By Julia Camara | Echo
Protesters continue to pour unto the streets of downtown Chicago after the Nov. 24 release of a video displaying a white police officer gunning down a 17-year-old African- American youth. The video surfaced a striking 13 months after the shooting took place, revealing a series of events contradicting initial police reports.
The video came from a police dashboard camera that displayed the officer, Jason Van Dyke, open firing at Laquan McDonald, while his fellow police comrades stood by and watched. In the video, the boy, armed with a knife, jogs, then walks away from the officers who confronted him. He drops to the ground after the first shot and his body shakes as the officer continues to shoot him. Van Dyke emptied his gun with a total of 16 shots.

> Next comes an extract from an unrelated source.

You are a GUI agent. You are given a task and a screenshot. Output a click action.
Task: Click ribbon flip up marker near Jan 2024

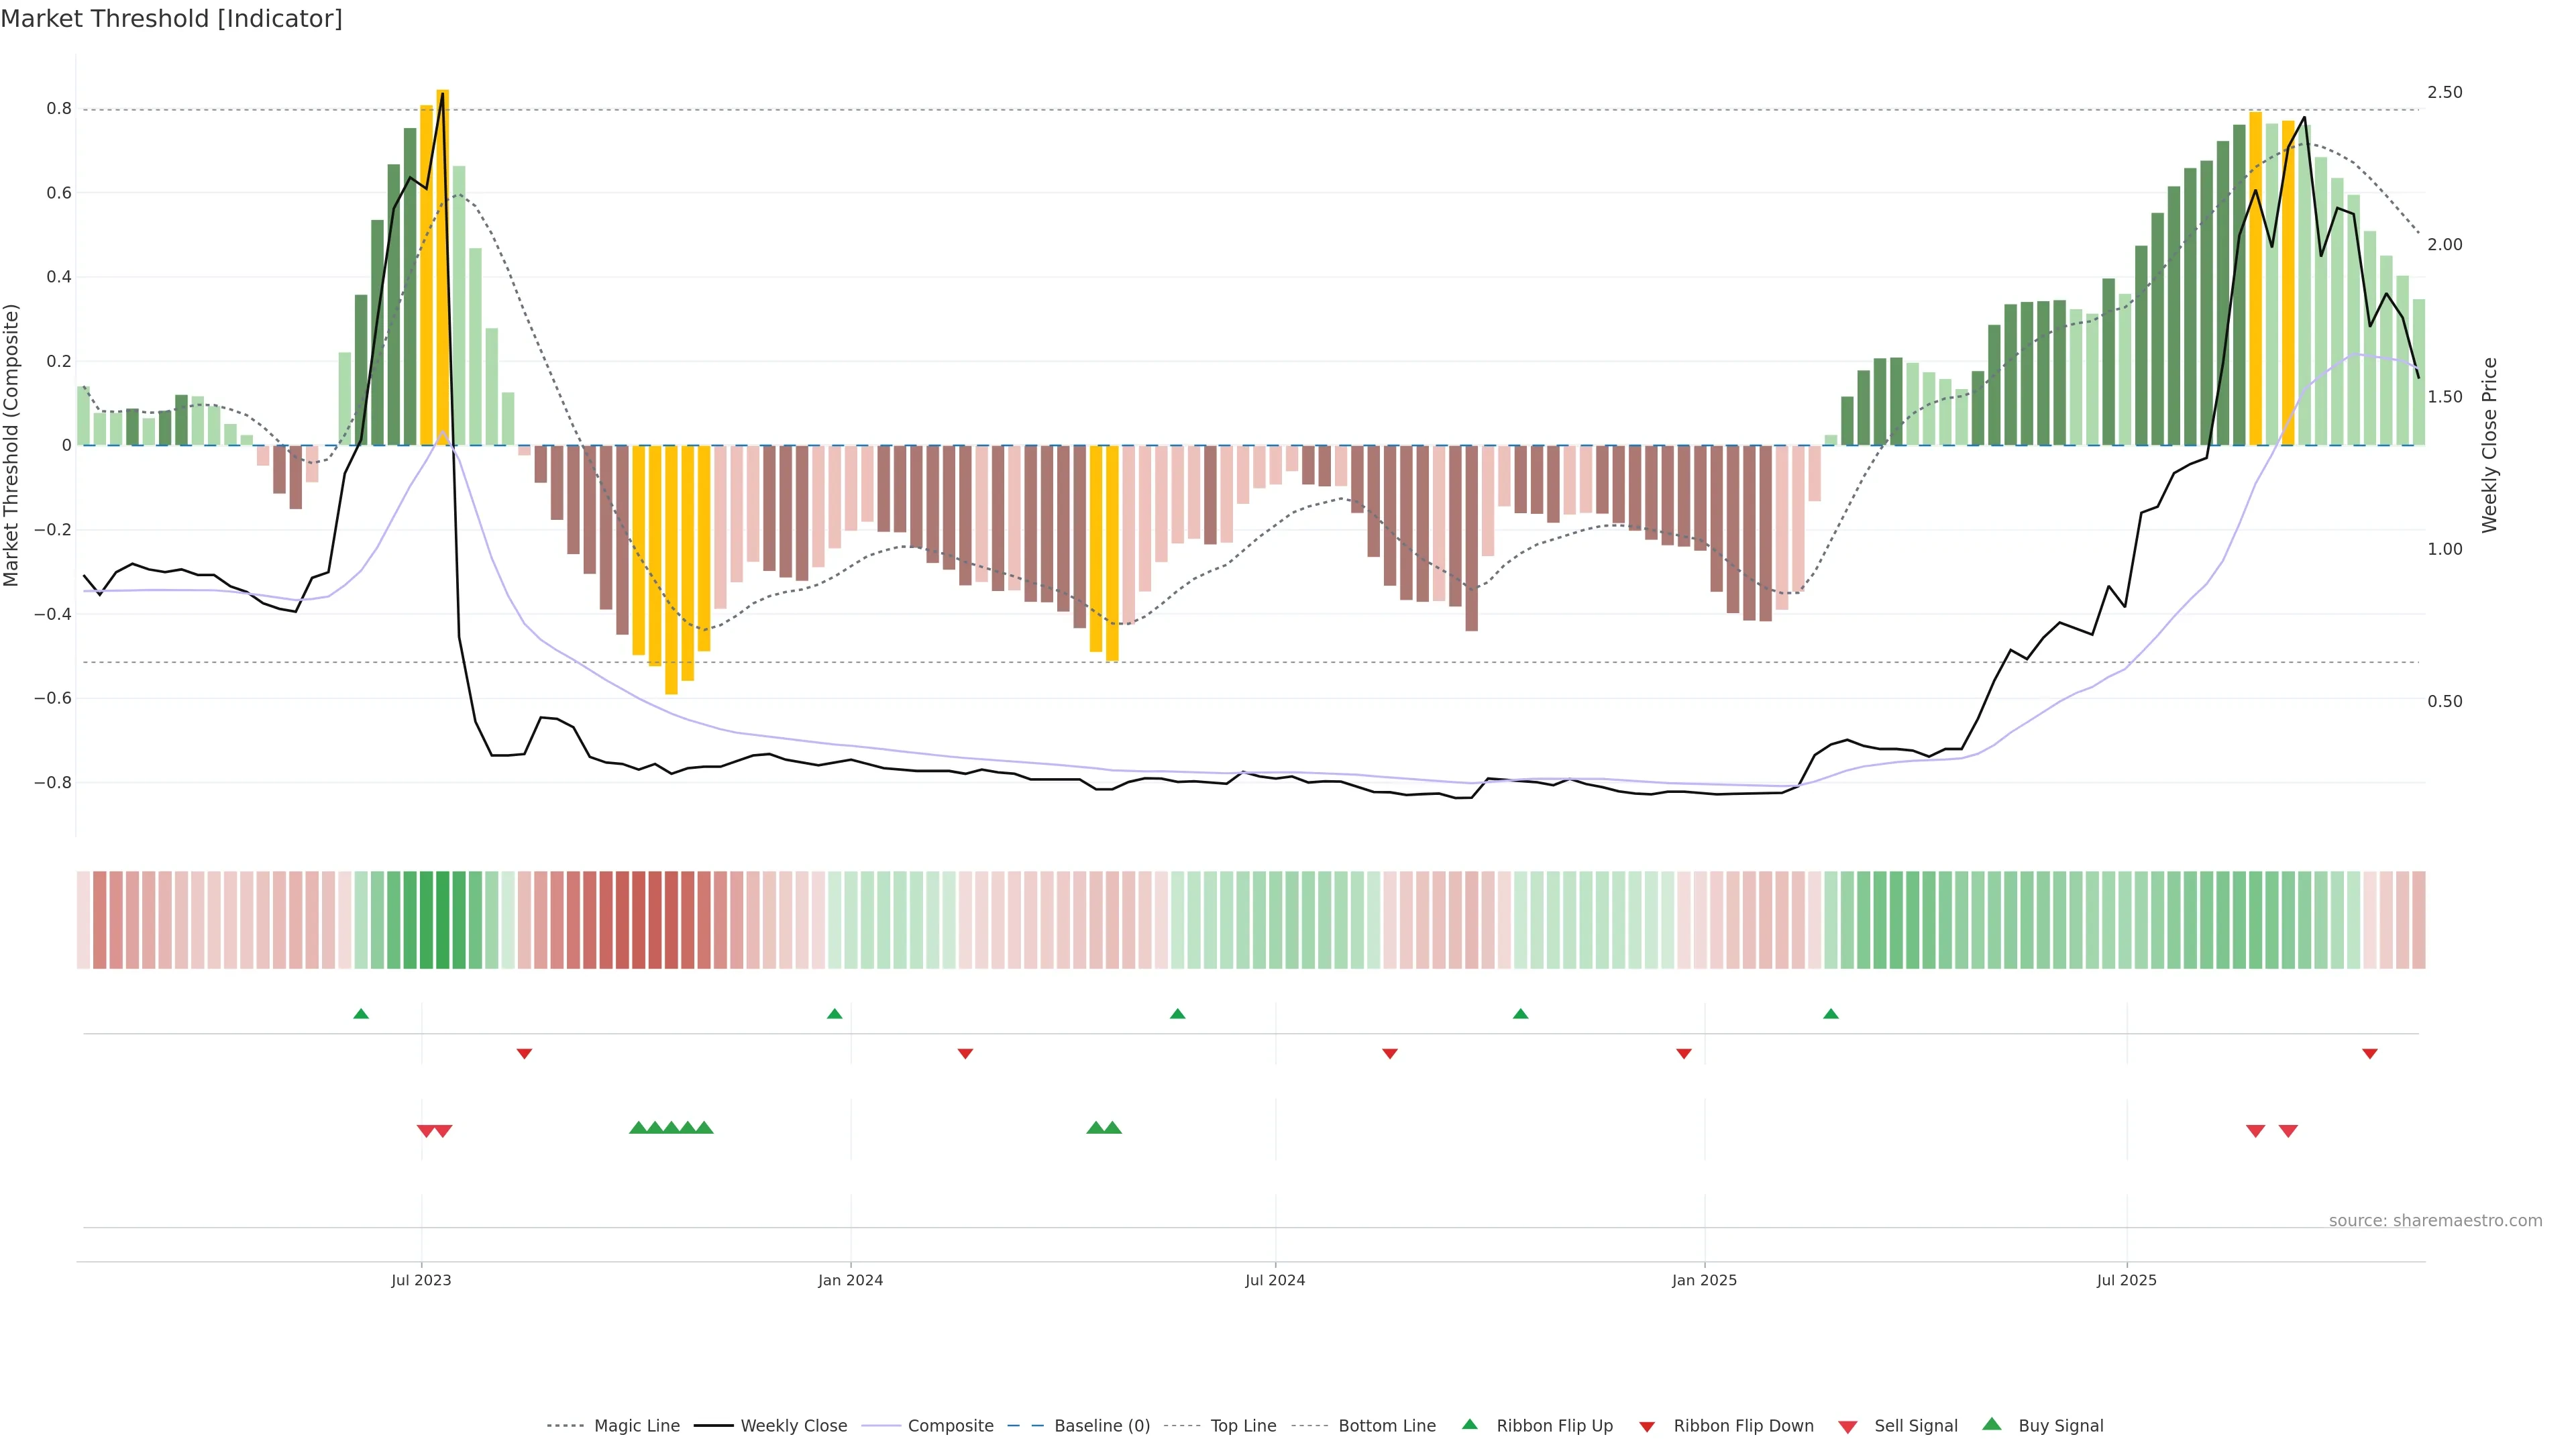835,1014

Demonstrating their opposition to the deadly shooting, crowds have protested for several days since the shooting by marching through intersections, singing, carrying empty caskets and stopping to pray in the middle of the road. Police arrested ten protesters, including the president of the NAACP, according to Reuters News. Reuters reports that NAACP president Cornell William Brooks, along with a number of seminary students, knelt and prayed in the middle of the street outside the City Hall.

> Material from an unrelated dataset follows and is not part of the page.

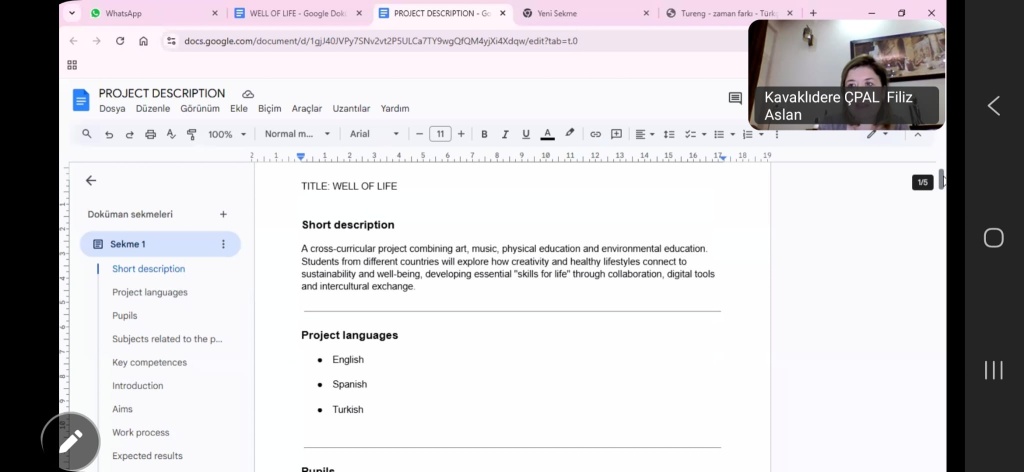Click the undo arrow icon

point(108,134)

NAACP college and youth director, Stephen Green, participated in the community outcry, saying he understood they would probably be arrested but that together they previously agreed "to break the man's law to uphold moral law for transformation in the city of Chicago," according to Reuters News.

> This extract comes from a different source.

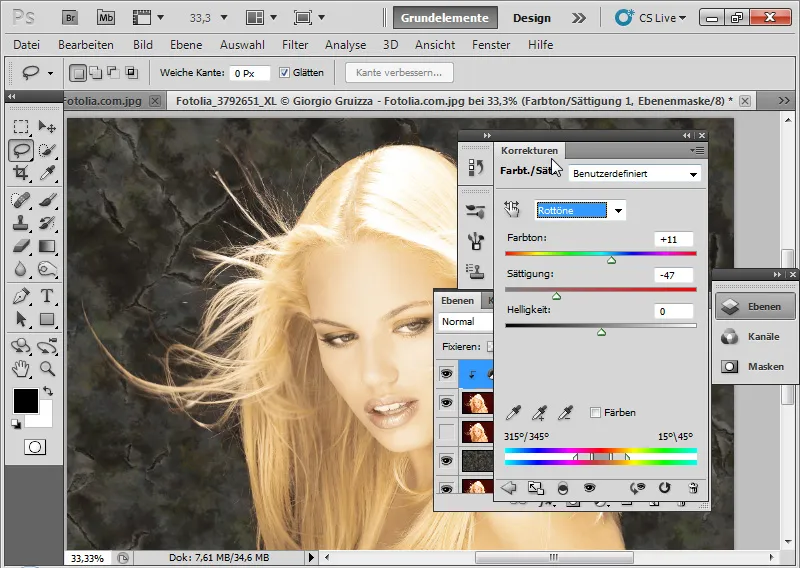Launch Adobe Bridge via Br icon

(x=71, y=17)
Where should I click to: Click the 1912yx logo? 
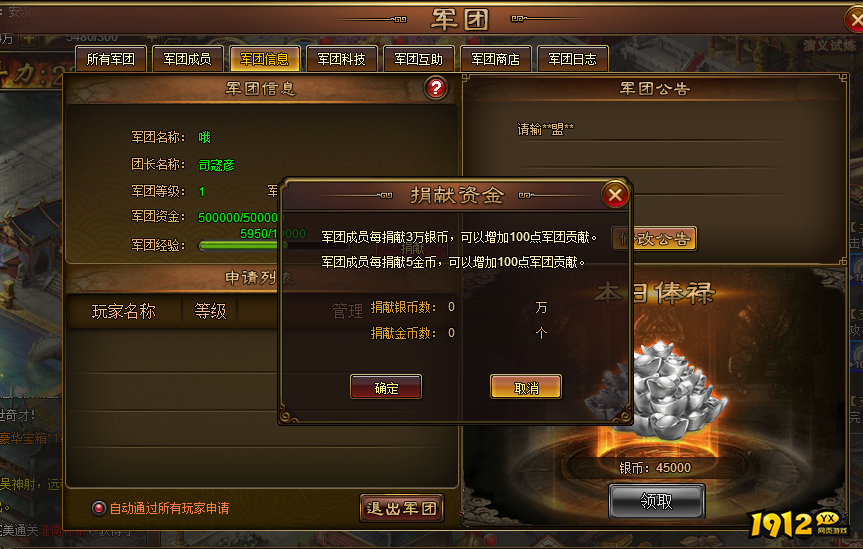(798, 523)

Chicago Mayor Rahm Emanuel made a public apology Wednesday to the aldermen-a city council of 50 men-claiming responsibility because of his position as mayor.
"This is a defining moment on the issues of crime and policing-and the even larger issues of truth, justice and race," Emmanuel said.
Van Dyke has a history of undisciplined misconduct, as cited in the The Chicago Tribune. The Chicago police records revealed that accusations have been raised against him for using racially insensitive names, roughing up suspects and, according to one complaint, unjustifiably pointing a gun at an arrestee. Following the release of the video, Van Dyke was forced to resign from his position and charged with first degree murder.
According to Reuters, Van Dyke's defense attorney claimed the officer shot and killed McDonald in fear for his life and those of his fellow police officers when he saw the boy had a knife. If convicted, Van Dyke could face anywhere from 20 years to life in prison. He currently stands as Chicago's first police officer in decades to be charged with murder for an on-duty shooting, reported the The New York Times .
Following the release of the video, riots swarmed the streets of Chicago as concerned citizens protested for the officer to be tried for murder, according to The Chicago Tribune. On Sunday, Nov. 30, three hundred people chanting and waving signs speckled the streets of downtown Chicago, stopping periodically to kneel in prayer.
"We care because all of our children matter," said Rev. Jesse Jackson Sr., an activist-politician who marched Sunday alongside other African American lawmakers. "We want Jason (Van Dyke) to be in jail. Those who watched him and falsified reports must join him."
In a day where news of police brutality paints the morning headlines, the nation grieves together, hoping for a firm but peaceful response to the use of deadly forces by police. The family of Laquan McDonald agrees with black community leaders and city authorities that all responses must be calm.
"No one understands the anger more than us," McDonald's family stated through their lawyer, according to Reuters. "But if you choose to speak out, we urge you to be peaceful. Don't resort to violence in Laquan's name. Let his legacy be better than that."
This incident not only reminds us of violent crimes nationwide, but it also serves as a contributing factor to the longevity of the Black Lives Matter Civil Rights movement. In light of a coming new year, America grieves together with questions of whether this cycle of shootings, protests, court trials and apologies will simply repeat itself.